- _Reading text_:
· · · · ·

That’s what I always remember from you. You always do your job in the right way, no matter how long it takes. Mom really likes cooking and we all know that her foods are always amazing, but you didn’t let her making business of her cooks because of two reasons. First, we don’t take more than what we need. Other people have that business already and for now we could earn our living the way we had, so why we should take someone else’s “rice field”. Second you think that mom’s foods are sooo amazing, and if she does it for business it won’t be as good because maybe she wouldn’t make it out of love anymore.

It’s a simple thing, I know. And maybe you don’t remember it anymore. But I do… There were lots of lessons you taught about life — like being honest, caring, the way you should treat people, “Your word means everything”, “Want something only that you can afford”, and also “Don’t ask anyone else to do something that you wouldn’t do yourself”.

We had a lot of fun, too! Do you remember that day when we first went for rafting? I think I was only 8 or 9. I couldn’t sleep the night before because I was so afraid that I would die while doing it. But it went really well. We spent 6 hours and I got addicted to it. Just like you made me addicted to hiking, cycling, climbing.

I also remember how you were willing to give a try to my little projects without doubting them. I googled and found this way that works as wi-fi amplifier. I told you about this and what you did? You prepared all the tools that we needed and we made it together with ade. We tested it together to see how much it improves the wi-fi signal and we sat down in the kitchen feeling satisfy with the result we saw.

Once during my high school period, I went home from school and I told you, “My friend told me that I should have a boyfriend too. But why, Pup? I don’t need a boyfriend. My friend has their boyfriend to pick them up at school, going to the movie, having dinner. But I have you! You drop me off and sometimes pick me up at school, we go to see movies together, you treat me for dinner, you never miss any of my concerts. Why do I need one?”.

· · · · ·

Recorded data
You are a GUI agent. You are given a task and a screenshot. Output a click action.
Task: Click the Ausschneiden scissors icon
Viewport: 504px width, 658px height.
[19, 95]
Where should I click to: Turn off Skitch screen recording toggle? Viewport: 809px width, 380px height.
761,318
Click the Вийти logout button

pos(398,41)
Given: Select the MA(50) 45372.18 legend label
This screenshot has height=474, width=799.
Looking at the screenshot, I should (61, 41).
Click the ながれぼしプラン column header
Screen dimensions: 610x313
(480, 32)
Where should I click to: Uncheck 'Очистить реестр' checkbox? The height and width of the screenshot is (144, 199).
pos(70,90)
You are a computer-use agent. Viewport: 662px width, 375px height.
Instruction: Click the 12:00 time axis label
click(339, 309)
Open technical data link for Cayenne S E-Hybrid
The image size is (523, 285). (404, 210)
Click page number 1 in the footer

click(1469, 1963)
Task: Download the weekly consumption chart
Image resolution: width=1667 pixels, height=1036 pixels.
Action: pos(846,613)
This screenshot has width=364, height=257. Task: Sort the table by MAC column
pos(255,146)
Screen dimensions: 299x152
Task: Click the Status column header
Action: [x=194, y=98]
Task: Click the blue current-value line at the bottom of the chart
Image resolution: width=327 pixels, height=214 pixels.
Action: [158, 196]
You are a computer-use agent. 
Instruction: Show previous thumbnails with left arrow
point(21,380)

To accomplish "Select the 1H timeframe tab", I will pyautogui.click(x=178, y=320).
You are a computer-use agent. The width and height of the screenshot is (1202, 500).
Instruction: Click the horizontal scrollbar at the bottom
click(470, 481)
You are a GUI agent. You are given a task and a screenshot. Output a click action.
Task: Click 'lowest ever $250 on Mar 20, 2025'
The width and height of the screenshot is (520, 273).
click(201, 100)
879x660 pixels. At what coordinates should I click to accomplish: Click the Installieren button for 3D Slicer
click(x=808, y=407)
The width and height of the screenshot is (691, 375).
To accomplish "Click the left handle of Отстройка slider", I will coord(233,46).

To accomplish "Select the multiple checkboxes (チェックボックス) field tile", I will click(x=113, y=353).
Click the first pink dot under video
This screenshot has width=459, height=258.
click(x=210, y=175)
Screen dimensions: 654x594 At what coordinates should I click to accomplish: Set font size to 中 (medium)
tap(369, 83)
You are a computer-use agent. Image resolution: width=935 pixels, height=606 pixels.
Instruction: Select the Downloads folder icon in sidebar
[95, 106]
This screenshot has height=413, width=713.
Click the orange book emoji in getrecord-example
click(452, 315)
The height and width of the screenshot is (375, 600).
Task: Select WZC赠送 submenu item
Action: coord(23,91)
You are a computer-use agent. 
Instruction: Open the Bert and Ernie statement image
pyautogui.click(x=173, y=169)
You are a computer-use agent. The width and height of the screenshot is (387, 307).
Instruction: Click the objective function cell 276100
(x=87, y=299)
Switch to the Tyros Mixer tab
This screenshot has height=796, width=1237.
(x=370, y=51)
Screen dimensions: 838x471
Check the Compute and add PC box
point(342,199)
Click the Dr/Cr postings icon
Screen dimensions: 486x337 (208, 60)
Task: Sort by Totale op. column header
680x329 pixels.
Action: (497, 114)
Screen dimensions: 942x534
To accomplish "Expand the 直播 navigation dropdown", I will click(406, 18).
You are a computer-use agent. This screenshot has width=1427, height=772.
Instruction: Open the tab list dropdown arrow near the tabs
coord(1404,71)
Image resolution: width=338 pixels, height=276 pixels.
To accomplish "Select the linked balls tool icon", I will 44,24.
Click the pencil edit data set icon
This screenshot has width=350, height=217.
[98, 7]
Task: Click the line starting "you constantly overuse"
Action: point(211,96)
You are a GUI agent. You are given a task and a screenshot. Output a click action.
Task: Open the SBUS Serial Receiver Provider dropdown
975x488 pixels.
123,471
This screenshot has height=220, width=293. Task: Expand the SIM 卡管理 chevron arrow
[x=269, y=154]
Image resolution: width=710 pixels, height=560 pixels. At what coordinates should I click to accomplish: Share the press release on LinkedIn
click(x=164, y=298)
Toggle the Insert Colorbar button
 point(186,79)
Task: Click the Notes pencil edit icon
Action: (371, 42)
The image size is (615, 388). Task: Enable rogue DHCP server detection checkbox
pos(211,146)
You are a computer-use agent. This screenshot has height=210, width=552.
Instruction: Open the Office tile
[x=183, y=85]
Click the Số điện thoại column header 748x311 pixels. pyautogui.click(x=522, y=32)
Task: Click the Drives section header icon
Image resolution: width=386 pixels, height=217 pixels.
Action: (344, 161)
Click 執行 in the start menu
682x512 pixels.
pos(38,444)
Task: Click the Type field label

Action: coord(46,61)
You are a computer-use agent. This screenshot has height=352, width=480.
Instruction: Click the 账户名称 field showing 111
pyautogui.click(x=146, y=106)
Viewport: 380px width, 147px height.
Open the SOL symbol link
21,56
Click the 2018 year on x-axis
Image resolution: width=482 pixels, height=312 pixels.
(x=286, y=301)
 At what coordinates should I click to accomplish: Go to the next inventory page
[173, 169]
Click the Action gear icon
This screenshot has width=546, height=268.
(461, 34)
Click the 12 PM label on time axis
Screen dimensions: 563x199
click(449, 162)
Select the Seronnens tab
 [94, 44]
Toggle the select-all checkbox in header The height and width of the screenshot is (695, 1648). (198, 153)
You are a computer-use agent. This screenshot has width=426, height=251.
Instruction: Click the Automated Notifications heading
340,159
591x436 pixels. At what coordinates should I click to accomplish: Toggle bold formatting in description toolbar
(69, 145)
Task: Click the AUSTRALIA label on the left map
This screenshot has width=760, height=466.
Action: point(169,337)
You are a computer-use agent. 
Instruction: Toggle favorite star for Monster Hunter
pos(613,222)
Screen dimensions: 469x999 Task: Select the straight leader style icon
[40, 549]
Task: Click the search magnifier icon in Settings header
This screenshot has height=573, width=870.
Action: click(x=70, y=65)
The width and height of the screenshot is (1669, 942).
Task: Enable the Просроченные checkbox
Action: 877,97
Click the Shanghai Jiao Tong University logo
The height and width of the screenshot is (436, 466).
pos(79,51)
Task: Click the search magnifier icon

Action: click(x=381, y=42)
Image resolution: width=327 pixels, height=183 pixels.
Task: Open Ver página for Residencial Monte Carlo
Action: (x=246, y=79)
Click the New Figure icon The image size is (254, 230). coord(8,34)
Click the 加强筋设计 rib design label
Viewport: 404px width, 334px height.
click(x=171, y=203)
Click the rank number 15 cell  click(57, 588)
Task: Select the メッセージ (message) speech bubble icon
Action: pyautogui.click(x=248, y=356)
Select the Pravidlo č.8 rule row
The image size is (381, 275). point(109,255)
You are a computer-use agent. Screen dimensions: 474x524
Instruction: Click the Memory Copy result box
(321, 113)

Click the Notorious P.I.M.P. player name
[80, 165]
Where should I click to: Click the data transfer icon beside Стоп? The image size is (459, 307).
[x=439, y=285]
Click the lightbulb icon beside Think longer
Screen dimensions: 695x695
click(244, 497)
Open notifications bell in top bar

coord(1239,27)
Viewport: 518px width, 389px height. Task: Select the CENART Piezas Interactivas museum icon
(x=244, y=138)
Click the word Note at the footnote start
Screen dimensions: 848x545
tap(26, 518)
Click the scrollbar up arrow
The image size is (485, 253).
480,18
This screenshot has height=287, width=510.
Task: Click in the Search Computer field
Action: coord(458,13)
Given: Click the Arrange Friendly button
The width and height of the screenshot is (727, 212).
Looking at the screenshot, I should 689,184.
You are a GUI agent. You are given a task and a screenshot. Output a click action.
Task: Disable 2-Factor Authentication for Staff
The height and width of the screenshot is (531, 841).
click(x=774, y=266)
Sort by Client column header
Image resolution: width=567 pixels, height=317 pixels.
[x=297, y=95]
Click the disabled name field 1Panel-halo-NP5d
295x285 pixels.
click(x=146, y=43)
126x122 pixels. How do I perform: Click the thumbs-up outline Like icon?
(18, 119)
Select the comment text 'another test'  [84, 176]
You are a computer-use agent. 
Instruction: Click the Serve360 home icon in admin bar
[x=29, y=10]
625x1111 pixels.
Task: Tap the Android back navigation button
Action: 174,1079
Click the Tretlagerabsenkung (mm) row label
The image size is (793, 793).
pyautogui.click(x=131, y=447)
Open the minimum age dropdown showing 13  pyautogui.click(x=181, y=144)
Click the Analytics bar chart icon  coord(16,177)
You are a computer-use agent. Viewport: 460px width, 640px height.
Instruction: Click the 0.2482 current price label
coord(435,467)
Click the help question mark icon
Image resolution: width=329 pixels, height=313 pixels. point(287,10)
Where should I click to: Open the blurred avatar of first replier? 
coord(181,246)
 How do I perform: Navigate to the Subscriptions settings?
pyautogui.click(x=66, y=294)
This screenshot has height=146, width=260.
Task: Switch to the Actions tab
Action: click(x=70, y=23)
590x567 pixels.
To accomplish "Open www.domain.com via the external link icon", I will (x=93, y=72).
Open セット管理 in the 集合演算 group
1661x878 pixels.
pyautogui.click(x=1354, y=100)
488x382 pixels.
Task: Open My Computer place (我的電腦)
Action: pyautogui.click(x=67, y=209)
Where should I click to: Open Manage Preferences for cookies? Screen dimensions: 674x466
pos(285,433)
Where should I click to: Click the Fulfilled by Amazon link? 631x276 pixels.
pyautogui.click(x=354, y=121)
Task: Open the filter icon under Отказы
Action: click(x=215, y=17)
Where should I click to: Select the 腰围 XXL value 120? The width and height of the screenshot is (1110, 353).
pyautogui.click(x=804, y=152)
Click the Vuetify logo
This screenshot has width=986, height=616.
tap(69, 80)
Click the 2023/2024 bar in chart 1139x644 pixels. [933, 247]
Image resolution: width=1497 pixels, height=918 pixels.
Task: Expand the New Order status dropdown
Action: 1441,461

· · · · ·

- _Problem to work on_:
Reproduce the passage of the reading text above from "We had a lot" to "hiking, cycling, climbing.", word for word.

- _Task output_:
We had a lot of fun, too! Do you remember that day when we first went for rafting? I think I was only 8 or 9. I couldn’t sleep the night before because I was so afraid that I would die while doing it. But it went really well. We spent 6 hours and I got addicted to it. Just like you made me addicted to hiking, cycling, climbing.